# Saved entries
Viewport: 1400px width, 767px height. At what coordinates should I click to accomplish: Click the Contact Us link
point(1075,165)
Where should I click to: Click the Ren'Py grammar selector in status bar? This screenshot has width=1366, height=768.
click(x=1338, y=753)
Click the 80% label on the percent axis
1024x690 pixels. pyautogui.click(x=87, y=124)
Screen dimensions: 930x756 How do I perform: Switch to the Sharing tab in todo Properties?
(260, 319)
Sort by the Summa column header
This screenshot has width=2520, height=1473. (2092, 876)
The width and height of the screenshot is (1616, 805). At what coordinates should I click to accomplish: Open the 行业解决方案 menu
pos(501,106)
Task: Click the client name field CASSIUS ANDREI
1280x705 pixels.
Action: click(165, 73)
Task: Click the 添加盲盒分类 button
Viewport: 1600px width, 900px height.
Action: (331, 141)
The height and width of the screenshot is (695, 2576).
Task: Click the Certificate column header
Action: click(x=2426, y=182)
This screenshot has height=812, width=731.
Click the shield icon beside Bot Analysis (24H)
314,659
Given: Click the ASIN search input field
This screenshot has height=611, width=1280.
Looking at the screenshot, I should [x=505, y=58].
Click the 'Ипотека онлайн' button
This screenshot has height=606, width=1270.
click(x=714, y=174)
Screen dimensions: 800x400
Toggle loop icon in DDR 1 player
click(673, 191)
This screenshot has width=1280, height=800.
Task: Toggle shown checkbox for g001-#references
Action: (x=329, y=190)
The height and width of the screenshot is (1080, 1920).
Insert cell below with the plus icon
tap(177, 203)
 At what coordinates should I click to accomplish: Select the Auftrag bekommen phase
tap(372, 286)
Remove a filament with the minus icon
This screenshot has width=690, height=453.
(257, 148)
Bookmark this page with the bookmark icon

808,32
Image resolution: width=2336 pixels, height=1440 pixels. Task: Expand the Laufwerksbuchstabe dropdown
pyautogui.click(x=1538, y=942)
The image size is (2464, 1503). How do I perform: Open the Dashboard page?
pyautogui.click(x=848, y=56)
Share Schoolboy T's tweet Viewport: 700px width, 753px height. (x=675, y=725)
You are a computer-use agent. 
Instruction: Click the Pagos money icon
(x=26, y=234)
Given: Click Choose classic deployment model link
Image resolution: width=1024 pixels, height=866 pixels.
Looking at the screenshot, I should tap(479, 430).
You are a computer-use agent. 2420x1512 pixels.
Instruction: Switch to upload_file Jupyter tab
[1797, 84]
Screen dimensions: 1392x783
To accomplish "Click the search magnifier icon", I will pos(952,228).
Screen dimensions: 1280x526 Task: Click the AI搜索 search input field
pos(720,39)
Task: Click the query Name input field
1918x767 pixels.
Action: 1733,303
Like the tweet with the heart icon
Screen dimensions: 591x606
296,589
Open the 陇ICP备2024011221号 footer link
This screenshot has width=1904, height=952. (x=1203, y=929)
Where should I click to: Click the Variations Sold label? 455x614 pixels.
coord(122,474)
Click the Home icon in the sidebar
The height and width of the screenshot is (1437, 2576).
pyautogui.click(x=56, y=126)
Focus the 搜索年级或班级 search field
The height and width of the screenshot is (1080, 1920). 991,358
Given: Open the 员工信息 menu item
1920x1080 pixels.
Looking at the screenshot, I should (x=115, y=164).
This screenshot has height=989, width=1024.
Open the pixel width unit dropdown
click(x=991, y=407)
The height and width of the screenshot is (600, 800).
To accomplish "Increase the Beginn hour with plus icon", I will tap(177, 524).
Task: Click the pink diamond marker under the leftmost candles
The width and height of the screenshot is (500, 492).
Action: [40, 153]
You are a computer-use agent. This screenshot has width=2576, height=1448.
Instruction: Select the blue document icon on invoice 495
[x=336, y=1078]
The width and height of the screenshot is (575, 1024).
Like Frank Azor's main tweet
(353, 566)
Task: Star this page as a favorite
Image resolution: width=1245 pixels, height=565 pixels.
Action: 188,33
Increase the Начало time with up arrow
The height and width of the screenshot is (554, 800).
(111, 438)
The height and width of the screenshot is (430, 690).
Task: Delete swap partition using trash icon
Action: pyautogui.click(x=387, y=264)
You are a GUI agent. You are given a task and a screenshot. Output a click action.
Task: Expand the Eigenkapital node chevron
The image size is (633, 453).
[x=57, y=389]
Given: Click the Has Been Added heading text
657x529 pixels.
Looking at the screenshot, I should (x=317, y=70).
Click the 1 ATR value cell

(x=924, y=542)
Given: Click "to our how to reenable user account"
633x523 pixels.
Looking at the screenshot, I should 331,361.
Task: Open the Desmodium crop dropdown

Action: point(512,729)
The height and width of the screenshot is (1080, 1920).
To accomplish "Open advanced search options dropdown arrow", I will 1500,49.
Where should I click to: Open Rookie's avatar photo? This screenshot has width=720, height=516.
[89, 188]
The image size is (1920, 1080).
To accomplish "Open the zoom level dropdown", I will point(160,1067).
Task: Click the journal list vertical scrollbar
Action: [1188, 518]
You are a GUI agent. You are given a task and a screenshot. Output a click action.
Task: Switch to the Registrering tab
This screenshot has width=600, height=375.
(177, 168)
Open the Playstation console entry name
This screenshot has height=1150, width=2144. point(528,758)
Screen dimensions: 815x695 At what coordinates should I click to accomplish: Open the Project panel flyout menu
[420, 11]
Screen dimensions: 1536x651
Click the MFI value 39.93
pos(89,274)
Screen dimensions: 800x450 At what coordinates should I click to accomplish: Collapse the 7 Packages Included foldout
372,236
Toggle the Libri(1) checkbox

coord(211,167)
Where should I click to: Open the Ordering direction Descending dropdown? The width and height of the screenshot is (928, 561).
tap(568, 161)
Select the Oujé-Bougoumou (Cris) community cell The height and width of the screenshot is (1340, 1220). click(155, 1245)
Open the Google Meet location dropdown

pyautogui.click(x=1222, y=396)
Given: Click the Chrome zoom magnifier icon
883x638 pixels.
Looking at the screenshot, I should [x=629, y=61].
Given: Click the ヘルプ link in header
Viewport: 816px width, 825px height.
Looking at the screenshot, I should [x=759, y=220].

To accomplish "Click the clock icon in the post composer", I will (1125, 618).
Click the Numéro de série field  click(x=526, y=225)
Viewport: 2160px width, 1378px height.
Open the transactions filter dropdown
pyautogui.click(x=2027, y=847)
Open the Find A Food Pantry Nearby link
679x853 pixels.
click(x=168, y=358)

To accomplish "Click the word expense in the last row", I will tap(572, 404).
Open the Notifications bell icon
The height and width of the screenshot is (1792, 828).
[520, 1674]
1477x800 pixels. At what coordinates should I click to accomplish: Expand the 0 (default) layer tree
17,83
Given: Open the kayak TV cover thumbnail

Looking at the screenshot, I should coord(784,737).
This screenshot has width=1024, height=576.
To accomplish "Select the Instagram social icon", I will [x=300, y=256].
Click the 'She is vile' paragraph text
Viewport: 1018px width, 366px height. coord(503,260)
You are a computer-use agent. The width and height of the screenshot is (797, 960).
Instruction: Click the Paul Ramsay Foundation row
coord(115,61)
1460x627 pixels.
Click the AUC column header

# Job
Convert every line of the material above into a numbered list, omitting any blank lines.

# Exercise solution
1. Viewport: 1400px width, 767px height. At what coordinates should I click to accomplish: Click the Contact Us link
2. point(1075,165)
3. Where should I click to: Click the Ren'Py grammar selector in status bar? This screenshot has width=1366, height=768.
4. click(x=1338, y=753)
5. Click the 80% label on the percent axis
6. 1024x690 pixels. pyautogui.click(x=87, y=124)
7. Screen dimensions: 930x756 How do I perform: Switch to the Sharing tab in todo Properties?
8. (260, 319)
9. Sort by the Summa column header
10. This screenshot has width=2520, height=1473. (2092, 876)
11. The width and height of the screenshot is (1616, 805). At what coordinates should I click to accomplish: Open the 行业解决方案 menu
12. pos(501,106)
13. Task: Click the client name field CASSIUS ANDREI
14. 1280x705 pixels.
15. Action: click(165, 73)
16. Task: Click the 添加盲盒分类 button
17. Viewport: 1600px width, 900px height.
18. Action: (331, 141)
19. The height and width of the screenshot is (695, 2576).
20. Task: Click the Certificate column header
21. Action: click(x=2426, y=182)
22. This screenshot has height=812, width=731.
23. Click the shield icon beside Bot Analysis (24H)
24. 314,659
25. Given: Click the ASIN search input field
26. This screenshot has height=611, width=1280.
27. Looking at the screenshot, I should [x=505, y=58].
28. Click the 'Ипотека онлайн' button
29. This screenshot has height=606, width=1270.
30. click(x=714, y=174)
31. Screen dimensions: 800x400
32. Toggle loop icon in DDR 1 player
33. click(673, 191)
34. This screenshot has width=1280, height=800.
35. Task: Toggle shown checkbox for g001-#references
36. Action: (x=329, y=190)
37. The height and width of the screenshot is (1080, 1920).
38. Insert cell below with the plus icon
39. tap(177, 203)
40.  At what coordinates should I click to accomplish: Select the Auftrag bekommen phase
41. tap(372, 286)
42. Remove a filament with the minus icon
43. This screenshot has width=690, height=453.
44. (257, 148)
45. Bookmark this page with the bookmark icon
46. 808,32
47. Image resolution: width=2336 pixels, height=1440 pixels. Task: Expand the Laufwerksbuchstabe dropdown
48. pyautogui.click(x=1538, y=942)
49. The image size is (2464, 1503). How do I perform: Open the Dashboard page?
50. pyautogui.click(x=848, y=56)
51. Share Schoolboy T's tweet Viewport: 700px width, 753px height. (x=675, y=725)
52. You are a computer-use agent. 
53. Instruction: Click the Pagos money icon
54. (x=26, y=234)
55. Given: Click Choose classic deployment model link
56. Image resolution: width=1024 pixels, height=866 pixels.
57. Looking at the screenshot, I should tap(479, 430).
58. You are a computer-use agent. 2420x1512 pixels.
59. Instruction: Switch to upload_file Jupyter tab
60. [1797, 84]
61. Screen dimensions: 1392x783
62. To accomplish "Click the search magnifier icon", I will pos(952,228).
63. Screen dimensions: 1280x526 Task: Click the AI搜索 search input field
64. pos(720,39)
65. Task: Click the query Name input field
66. 1918x767 pixels.
67. Action: 1733,303
68. Like the tweet with the heart icon
69. Screen dimensions: 591x606
70. 296,589
71. Open the 陇ICP备2024011221号 footer link
72. This screenshot has width=1904, height=952. (x=1203, y=929)
73. Where should I click to: Click the Variations Sold label? 455x614 pixels.
74. coord(122,474)
75. Click the Home icon in the sidebar
76. The height and width of the screenshot is (1437, 2576).
77. pyautogui.click(x=56, y=126)
78. Focus the 搜索年级或班级 search field
79. The height and width of the screenshot is (1080, 1920). 991,358
80. Given: Open the 员工信息 menu item
81. 1920x1080 pixels.
82. Looking at the screenshot, I should (x=115, y=164).
83. This screenshot has height=989, width=1024.
84. Open the pixel width unit dropdown
85. click(x=991, y=407)
86. The height and width of the screenshot is (600, 800).
87. To accomplish "Increase the Beginn hour with plus icon", I will tap(177, 524).
88. Task: Click the pink diamond marker under the leftmost candles
89. The width and height of the screenshot is (500, 492).
90. Action: [40, 153]
91. You are a computer-use agent. This screenshot has width=2576, height=1448.
92. Instruction: Select the blue document icon on invoice 495
93. [x=336, y=1078]
94. The width and height of the screenshot is (575, 1024).
95. Like Frank Azor's main tweet
96. (353, 566)
97. Task: Star this page as a favorite
98. Image resolution: width=1245 pixels, height=565 pixels.
99. Action: 188,33
100. Increase the Начало time with up arrow
101. The height and width of the screenshot is (554, 800).
102. (111, 438)
103. The height and width of the screenshot is (430, 690).
104. Task: Delete swap partition using trash icon
105. Action: pyautogui.click(x=387, y=264)
106. You are a GUI agent. You are given a task and a screenshot. Output a click action.
107. Task: Expand the Eigenkapital node chevron
108. The image size is (633, 453).
109. [x=57, y=389]
110. Given: Click the Has Been Added heading text
111. 657x529 pixels.
112. Looking at the screenshot, I should (x=317, y=70).
113. Click the 1 ATR value cell
114. (x=924, y=542)
115. Given: Click "to our how to reenable user account"
116. 633x523 pixels.
117. Looking at the screenshot, I should 331,361.
118. Task: Open the Desmodium crop dropdown
119. Action: point(512,729)
120. The height and width of the screenshot is (1080, 1920).
121. To accomplish "Open advanced search options dropdown arrow", I will 1500,49.
122. Where should I click to: Open Rookie's avatar photo? This screenshot has width=720, height=516.
123. [89, 188]
124. The image size is (1920, 1080).
125. To accomplish "Open the zoom level dropdown", I will point(160,1067).
126. Task: Click the journal list vertical scrollbar
127. Action: [1188, 518]
128. You are a GUI agent. You are given a task and a screenshot. Output a click action.
129. Task: Switch to the Registrering tab
130. This screenshot has width=600, height=375.
131. (177, 168)
132. Open the Playstation console entry name
133. This screenshot has height=1150, width=2144. point(528,758)
134. Screen dimensions: 815x695 At what coordinates should I click to accomplish: Open the Project panel flyout menu
135. [420, 11]
136. Screen dimensions: 1536x651
137. Click the MFI value 39.93
138. pos(89,274)
139. Screen dimensions: 800x450 At what coordinates should I click to accomplish: Collapse the 7 Packages Included foldout
140. 372,236
141. Toggle the Libri(1) checkbox
142. coord(211,167)
143. Where should I click to: Open the Ordering direction Descending dropdown? The width and height of the screenshot is (928, 561).
144. tap(568, 161)
145. Select the Oujé-Bougoumou (Cris) community cell The height and width of the screenshot is (1340, 1220). click(155, 1245)
146. Open the Google Meet location dropdown
147. pyautogui.click(x=1222, y=396)
148. Given: Click the Chrome zoom magnifier icon
149. 883x638 pixels.
150. Looking at the screenshot, I should [x=629, y=61].
151. Given: Click the ヘルプ link in header
152. Viewport: 816px width, 825px height.
153. Looking at the screenshot, I should [x=759, y=220].
154. To accomplish "Click the clock icon in the post composer", I will (1125, 618).
155. Click the Numéro de série field  click(x=526, y=225)
156. Viewport: 2160px width, 1378px height.
157. Open the transactions filter dropdown
158. pyautogui.click(x=2027, y=847)
159. Open the Find A Food Pantry Nearby link
160. 679x853 pixels.
161. click(x=168, y=358)
162. To accomplish "Click the word expense in the last row", I will tap(572, 404).
163. Open the Notifications bell icon
164. The height and width of the screenshot is (1792, 828).
165. [520, 1674]
166. 1477x800 pixels. At what coordinates should I click to accomplish: Expand the 0 (default) layer tree
167. 17,83
168. Given: Open the kayak TV cover thumbnail
169. Looking at the screenshot, I should coord(784,737).
170. This screenshot has width=1024, height=576.
171. To accomplish "Select the Instagram social icon", I will [x=300, y=256].
172. Click the 'She is vile' paragraph text
173. Viewport: 1018px width, 366px height. coord(503,260)
174. You are a computer-use agent. The width and height of the screenshot is (797, 960).
175. Instruction: Click the Paul Ramsay Foundation row
176. coord(115,61)
177. 1460x627 pixels.
178. Click the AUC column header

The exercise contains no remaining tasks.